Requirements » Print the entries from the line containing "Image resolution: width=660" through the line containing "click(x=390, y=89)", reproducing each of those lines unchanged and nothing else.

Exercise materials »
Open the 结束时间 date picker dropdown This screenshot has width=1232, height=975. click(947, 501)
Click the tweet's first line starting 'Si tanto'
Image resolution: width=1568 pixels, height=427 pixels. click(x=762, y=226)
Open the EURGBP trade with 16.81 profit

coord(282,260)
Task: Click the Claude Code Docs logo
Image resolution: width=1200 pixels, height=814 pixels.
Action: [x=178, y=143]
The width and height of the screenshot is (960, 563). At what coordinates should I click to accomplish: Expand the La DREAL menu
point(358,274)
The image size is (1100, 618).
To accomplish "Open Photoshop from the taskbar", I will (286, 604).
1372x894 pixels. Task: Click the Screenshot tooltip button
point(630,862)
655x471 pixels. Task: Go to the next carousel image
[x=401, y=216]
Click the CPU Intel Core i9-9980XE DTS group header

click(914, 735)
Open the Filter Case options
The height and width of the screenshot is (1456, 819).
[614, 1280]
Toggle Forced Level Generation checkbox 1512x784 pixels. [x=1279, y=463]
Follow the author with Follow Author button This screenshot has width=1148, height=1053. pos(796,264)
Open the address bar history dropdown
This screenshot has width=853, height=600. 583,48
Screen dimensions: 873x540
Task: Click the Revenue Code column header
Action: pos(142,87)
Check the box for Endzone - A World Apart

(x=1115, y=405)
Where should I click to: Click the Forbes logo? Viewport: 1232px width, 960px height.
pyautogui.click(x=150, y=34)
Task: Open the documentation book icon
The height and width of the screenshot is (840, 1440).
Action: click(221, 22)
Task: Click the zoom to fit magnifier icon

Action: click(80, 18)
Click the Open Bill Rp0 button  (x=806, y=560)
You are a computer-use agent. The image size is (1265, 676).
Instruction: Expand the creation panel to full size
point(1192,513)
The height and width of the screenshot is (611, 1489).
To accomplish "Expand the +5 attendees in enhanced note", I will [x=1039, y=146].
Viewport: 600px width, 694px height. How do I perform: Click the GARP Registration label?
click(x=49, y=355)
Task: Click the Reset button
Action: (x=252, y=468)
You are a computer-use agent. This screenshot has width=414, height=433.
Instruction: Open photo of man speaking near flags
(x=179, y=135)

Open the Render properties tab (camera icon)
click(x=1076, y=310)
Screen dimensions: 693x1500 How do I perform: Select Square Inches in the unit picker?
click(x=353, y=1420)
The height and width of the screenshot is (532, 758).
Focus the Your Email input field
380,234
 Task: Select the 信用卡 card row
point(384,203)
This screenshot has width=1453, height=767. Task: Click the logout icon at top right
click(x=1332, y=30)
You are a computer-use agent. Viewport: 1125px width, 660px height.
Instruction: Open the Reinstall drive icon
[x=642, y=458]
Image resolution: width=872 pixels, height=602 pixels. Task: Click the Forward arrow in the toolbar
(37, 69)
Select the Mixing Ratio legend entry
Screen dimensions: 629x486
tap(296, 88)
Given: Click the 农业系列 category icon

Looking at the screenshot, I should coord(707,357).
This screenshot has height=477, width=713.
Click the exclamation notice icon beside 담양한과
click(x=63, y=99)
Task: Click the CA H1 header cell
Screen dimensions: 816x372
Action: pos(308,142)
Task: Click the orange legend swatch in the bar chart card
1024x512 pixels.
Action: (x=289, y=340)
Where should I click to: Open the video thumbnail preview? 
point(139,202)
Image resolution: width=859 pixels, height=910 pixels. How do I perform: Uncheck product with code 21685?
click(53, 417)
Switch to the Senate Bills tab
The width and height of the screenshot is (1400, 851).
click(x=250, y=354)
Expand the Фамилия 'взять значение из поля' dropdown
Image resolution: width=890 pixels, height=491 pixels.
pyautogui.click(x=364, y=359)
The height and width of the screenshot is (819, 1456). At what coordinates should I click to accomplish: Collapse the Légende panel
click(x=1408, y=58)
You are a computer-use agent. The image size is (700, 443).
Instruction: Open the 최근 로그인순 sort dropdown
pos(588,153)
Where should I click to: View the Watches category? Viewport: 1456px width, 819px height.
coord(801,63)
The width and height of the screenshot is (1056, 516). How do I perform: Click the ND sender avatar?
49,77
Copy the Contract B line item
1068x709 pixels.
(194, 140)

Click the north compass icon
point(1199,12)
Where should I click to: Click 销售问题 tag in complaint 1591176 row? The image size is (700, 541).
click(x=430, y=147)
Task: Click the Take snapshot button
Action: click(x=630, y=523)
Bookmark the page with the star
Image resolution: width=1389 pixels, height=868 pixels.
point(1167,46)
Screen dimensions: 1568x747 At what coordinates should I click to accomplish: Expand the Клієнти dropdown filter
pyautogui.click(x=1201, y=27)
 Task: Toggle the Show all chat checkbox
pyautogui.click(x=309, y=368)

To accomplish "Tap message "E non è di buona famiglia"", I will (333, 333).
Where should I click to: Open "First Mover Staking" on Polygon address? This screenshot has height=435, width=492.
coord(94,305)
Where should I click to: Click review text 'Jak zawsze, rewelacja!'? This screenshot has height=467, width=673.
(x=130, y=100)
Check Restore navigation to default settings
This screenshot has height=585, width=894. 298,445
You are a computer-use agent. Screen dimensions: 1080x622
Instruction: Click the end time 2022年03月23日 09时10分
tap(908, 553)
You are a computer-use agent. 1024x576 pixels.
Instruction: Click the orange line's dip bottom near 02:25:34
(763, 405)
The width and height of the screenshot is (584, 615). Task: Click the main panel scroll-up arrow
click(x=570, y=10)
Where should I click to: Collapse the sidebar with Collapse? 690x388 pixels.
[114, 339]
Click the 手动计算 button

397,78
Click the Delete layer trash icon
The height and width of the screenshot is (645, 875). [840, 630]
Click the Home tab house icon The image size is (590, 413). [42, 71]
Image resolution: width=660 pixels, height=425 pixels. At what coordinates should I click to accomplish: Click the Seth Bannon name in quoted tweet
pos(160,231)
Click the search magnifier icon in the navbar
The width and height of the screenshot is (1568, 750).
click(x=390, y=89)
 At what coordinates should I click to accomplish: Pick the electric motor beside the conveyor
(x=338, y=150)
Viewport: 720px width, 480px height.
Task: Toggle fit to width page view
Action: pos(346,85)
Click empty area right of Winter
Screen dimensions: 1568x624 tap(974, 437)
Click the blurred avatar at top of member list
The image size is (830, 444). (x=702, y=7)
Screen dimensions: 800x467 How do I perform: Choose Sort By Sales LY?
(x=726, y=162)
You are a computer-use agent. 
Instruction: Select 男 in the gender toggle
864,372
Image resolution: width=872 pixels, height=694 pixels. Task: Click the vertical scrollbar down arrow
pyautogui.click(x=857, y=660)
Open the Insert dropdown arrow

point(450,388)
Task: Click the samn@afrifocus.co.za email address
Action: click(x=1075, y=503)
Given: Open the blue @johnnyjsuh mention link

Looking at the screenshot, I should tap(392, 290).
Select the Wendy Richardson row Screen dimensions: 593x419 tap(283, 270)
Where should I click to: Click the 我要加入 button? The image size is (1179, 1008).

Problem solution »
Image resolution: width=660 pixels, height=425 pixels. At what coordinates should I click to accomplish: Click the Seth Bannon name in quoted tweet
pos(160,231)
Click the search magnifier icon in the navbar
The width and height of the screenshot is (1568, 750).
click(x=390, y=89)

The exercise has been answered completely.